Offline renderers and LLM benchmarks showed no impact from PCIe bandwidth on performance. This makes sense as both tend to load their work fully into GPU VRAM and crash if they can’t. There are some exceptions to this with LLMs, but operating out of system RAM is a huge slowdown. Thus, while reduced PCIe bandwidth may slow initial model or scene loading, it should have a negligible impact on performance after that. Our one note of caution here is that, in situations where you are pooling VRAM to fit a model, PCIe bandwidth may have a large effect. We were not able to test that here.

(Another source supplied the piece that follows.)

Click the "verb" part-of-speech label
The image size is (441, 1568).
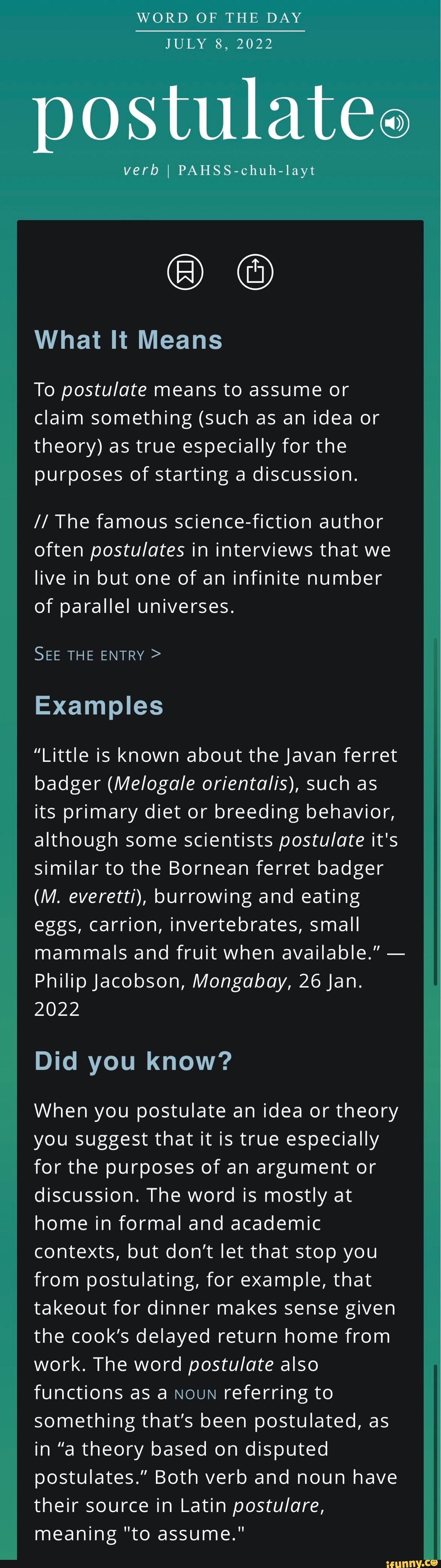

When we configure the systems we sell, we balance the need for maximum performance from components with the desire for add-in cards necessary for our customers to do their work. Frequently, this means reducing the primary GPU to PCI-e 5.0 x8, which reduces the PCI-e bandwidth in half. However, as we showed in this article, this major reduction in bandwidth often has a minimal impact on real-world performance. Outside of a few uncommon situations, this testing confirms that as long as you have a modern motherboard that supports PCIe 5.0, running the GPU at x8 speeds is not an issue. However, lower-end motherboards, which will require the GPU to run at 4.0 x4, may introduce performance penalties.